Think surfing is small? Just look at the size of the surfboard at a surfing event held on California’s beaches!

With no formal studies ever existing in the U.S. focusing on surfing and its impacts, Sustainable Tourism Professor Jess Ponting is making waves in academia by establishing the Center for Surf Research at San Diego State University (SDSU). Though it would be a hard sell in Midwest, on California’s shores surfing is big business as evidenced by crowds who attend some surfing events, and by the numbers of tourists who want to learn the sport, hoping to share the waters with seasoned pros.

San Diego, itself, is home to Sandieogopoly, a Monopoly game which features a surfer at Ocean Beach; Swami’s, a surfing spot where cultural icons mix with surf legends; Encinitas, where road signs warn of surf crossings by showing a person carrying a surfboard; Oceanside, where public schools have surf teams; and Tourmaline Beach, where locals meet in the parking lot to say hello before a morning or afternoon ritual of suiting up and surfing.

Of any state university in the nation, SDSU is the obvious place to offer courses and professional studies in surfing. Estimated to be a $7 billion industry by the Surf Industry Manufacturers Association, the professor seeks to research surf economics, and plans to take students to destinations driven by surf tourism which is impacting regions in a positive way, alleviating poverty and protecting the environment.

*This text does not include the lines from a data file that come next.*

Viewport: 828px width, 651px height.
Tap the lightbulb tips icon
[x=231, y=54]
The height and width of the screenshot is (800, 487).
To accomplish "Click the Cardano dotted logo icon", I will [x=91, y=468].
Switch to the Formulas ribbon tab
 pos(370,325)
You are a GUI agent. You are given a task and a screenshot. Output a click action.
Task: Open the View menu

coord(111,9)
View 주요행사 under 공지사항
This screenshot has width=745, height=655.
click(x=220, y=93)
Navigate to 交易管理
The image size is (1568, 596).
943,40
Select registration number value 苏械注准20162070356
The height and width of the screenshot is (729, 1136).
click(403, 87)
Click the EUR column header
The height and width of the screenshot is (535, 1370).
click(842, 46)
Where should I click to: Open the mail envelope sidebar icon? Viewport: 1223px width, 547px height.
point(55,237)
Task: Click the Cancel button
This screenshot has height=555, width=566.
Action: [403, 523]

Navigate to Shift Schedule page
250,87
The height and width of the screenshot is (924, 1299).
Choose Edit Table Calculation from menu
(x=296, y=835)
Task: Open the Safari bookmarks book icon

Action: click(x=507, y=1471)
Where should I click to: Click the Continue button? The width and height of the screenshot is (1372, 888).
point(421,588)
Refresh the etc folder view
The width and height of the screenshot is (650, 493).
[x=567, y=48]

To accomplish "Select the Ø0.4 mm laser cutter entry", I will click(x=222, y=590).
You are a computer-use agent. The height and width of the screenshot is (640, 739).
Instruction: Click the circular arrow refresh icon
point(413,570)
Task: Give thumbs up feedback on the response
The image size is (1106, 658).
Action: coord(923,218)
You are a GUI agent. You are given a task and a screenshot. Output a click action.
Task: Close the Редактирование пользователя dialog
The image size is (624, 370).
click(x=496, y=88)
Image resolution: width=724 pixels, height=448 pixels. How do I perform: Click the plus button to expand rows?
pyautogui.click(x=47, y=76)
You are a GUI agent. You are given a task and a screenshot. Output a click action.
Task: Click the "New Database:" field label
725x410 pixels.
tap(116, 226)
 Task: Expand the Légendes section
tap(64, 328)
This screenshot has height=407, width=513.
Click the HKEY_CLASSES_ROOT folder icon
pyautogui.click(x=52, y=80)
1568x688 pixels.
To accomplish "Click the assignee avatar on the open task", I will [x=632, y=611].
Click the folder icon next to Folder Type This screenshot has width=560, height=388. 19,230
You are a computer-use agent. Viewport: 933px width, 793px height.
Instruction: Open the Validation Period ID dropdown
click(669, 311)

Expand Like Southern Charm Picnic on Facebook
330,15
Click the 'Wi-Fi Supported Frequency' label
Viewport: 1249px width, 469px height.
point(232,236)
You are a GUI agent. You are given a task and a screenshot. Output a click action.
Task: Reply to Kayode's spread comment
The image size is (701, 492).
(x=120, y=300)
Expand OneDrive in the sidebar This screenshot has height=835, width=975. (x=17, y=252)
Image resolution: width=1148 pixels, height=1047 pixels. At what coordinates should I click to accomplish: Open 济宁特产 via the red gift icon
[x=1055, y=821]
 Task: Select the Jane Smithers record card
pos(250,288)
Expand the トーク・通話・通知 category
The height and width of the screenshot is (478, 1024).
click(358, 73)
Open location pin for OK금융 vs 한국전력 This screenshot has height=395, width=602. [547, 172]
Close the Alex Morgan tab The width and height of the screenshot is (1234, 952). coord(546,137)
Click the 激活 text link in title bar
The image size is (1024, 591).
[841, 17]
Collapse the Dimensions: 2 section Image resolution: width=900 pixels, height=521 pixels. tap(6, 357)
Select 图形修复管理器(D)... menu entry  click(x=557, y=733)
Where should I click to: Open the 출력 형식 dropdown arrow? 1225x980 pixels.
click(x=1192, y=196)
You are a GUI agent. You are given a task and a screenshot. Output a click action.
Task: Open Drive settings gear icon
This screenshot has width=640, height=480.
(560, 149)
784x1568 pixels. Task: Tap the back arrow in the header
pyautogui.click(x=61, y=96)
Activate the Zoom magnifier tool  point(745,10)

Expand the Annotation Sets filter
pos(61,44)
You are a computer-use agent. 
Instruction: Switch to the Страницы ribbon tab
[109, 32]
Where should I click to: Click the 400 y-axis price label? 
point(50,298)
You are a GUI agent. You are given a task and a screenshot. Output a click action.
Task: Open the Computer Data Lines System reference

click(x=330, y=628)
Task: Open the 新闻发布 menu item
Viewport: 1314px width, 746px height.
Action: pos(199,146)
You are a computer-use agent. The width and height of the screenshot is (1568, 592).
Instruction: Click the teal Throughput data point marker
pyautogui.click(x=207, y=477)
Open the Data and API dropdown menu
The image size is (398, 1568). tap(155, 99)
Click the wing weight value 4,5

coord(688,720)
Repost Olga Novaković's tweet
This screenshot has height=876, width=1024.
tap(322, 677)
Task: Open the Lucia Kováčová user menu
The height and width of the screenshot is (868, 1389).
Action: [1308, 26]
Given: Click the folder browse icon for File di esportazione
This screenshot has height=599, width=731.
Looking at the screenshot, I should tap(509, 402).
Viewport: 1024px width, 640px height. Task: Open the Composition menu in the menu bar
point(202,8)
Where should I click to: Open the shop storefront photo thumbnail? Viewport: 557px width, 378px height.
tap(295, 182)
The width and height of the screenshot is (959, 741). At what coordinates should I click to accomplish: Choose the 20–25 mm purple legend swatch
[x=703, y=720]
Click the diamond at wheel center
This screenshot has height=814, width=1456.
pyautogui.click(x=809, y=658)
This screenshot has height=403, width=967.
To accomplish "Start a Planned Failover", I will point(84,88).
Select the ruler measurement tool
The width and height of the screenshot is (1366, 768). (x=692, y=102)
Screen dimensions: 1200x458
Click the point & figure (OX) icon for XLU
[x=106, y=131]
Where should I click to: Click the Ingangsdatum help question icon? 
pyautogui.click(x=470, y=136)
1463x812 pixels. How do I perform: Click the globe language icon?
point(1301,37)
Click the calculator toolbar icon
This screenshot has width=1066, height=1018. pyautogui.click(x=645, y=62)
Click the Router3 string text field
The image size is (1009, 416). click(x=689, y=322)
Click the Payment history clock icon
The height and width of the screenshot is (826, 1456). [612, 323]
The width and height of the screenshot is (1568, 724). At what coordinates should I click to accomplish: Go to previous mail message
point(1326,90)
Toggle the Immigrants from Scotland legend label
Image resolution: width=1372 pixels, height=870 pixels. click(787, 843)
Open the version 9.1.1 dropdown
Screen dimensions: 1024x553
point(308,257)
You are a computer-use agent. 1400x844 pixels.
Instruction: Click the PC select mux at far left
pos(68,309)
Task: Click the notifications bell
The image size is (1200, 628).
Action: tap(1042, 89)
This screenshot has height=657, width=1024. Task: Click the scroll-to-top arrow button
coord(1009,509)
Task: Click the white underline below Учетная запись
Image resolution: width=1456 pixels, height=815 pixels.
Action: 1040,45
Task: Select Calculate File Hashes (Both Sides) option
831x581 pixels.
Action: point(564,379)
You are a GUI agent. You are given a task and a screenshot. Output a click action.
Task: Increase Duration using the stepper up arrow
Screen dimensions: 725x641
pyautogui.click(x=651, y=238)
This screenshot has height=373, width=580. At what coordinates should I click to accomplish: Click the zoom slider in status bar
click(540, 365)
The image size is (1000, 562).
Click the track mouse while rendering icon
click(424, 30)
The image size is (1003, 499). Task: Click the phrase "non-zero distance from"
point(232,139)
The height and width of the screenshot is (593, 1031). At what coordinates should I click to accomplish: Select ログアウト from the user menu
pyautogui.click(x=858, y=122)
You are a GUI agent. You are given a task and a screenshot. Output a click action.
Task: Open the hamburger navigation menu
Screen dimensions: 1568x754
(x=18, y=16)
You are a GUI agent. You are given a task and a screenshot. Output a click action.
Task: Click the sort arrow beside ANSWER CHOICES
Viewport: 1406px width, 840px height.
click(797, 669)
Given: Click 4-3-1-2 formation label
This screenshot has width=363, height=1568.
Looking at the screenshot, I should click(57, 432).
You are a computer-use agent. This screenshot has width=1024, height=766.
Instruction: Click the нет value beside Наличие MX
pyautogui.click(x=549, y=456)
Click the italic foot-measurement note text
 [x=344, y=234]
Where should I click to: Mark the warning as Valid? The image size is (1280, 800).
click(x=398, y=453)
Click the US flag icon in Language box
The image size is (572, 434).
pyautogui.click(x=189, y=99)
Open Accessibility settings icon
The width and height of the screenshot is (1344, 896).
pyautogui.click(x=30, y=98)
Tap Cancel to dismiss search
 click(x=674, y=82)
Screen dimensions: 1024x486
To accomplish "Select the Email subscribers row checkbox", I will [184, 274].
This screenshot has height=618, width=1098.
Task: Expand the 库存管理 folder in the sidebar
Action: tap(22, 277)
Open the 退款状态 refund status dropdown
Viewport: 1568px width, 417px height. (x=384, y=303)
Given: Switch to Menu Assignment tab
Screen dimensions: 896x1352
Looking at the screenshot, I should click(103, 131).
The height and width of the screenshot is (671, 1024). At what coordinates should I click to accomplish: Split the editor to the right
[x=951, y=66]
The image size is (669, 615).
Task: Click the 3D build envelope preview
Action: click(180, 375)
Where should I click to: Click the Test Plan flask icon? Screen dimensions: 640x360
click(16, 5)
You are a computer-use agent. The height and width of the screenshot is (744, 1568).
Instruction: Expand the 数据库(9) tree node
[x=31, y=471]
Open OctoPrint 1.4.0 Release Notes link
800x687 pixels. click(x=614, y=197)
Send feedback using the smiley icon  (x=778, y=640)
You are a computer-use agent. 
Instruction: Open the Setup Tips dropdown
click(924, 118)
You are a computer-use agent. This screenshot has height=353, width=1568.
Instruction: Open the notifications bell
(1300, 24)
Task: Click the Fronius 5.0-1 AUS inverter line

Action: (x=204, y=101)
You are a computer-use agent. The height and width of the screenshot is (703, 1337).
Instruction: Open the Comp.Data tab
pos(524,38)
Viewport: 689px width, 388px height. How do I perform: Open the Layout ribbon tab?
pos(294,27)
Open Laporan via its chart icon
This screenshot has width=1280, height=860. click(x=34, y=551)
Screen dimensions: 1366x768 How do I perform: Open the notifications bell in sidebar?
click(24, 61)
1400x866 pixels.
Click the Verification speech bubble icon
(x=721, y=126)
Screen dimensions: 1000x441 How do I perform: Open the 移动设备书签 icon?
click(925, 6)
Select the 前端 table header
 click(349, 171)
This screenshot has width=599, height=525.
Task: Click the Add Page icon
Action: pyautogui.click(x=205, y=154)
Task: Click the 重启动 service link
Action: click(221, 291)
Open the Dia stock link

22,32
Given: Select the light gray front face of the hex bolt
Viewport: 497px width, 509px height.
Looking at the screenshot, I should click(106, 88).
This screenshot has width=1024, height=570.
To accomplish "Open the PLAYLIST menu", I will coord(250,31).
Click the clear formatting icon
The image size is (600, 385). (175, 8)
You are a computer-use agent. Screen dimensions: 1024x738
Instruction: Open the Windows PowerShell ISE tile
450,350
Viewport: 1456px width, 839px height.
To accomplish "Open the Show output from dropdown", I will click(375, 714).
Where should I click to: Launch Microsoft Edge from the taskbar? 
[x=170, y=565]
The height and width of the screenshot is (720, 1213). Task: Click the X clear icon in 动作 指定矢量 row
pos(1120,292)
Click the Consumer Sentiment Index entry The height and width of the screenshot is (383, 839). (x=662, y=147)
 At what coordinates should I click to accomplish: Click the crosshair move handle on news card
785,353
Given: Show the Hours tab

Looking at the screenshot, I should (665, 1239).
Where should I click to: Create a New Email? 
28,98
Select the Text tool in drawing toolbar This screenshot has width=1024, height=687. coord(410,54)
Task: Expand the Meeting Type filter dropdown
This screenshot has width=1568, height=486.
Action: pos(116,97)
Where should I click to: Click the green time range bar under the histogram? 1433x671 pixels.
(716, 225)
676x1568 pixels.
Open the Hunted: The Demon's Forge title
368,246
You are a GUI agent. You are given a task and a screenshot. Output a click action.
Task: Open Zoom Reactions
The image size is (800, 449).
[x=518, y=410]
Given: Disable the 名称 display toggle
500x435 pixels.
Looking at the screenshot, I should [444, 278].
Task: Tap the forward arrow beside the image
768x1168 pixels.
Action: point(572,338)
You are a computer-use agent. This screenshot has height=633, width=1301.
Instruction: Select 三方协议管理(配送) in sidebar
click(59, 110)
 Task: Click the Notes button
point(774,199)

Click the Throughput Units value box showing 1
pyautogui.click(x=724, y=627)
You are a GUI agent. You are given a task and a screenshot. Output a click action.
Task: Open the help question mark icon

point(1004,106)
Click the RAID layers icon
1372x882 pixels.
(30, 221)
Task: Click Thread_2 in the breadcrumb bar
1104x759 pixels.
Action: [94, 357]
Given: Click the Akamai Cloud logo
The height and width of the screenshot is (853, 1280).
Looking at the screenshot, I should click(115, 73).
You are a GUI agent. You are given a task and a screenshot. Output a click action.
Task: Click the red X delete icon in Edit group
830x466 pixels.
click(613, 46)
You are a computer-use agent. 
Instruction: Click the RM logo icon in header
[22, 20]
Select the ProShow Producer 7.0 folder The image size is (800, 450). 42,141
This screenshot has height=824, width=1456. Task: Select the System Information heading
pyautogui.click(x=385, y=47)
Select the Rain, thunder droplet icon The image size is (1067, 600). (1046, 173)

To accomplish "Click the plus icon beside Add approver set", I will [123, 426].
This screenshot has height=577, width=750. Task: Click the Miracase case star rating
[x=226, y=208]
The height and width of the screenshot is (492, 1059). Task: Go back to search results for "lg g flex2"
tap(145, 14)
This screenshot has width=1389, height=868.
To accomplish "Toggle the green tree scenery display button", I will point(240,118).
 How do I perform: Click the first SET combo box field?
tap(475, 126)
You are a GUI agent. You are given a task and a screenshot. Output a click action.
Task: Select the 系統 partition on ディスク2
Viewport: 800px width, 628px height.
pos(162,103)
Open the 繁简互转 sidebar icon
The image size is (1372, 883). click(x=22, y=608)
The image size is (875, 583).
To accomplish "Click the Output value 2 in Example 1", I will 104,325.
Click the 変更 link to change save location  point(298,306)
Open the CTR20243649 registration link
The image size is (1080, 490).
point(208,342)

The professor who comes from Australia has a unique, global perspective on the industry and wants to help governments in developing countries understand the surf crowd so they can develop plans to handle the new wave of tourists.
Surfers aren’t like other kinds of tourists, because they will travel and visit places where the waves are best, no matter how far and difficult it may be to get to these surfing spots. When impoverished countries struggle to persuade tourists to return after wars and disasters, the traditional tourist becomes a hard & expensive sell, while surfers generally will continue to return. It’s a travel market custom made for countries such as Papua New Guinea, Indonesia and Liberia, for instance.

How does the professor’s research impact California? No doubt more students will come to California to take courses under Ponting as the word spreads. Surfing is seen by the professor as a sport and industry worthy of study and that combines a variety of disciplines–economics, tourism and ecology, to name a few, and in tourism, it has the potential to help create a new wave of travel markets around the globe.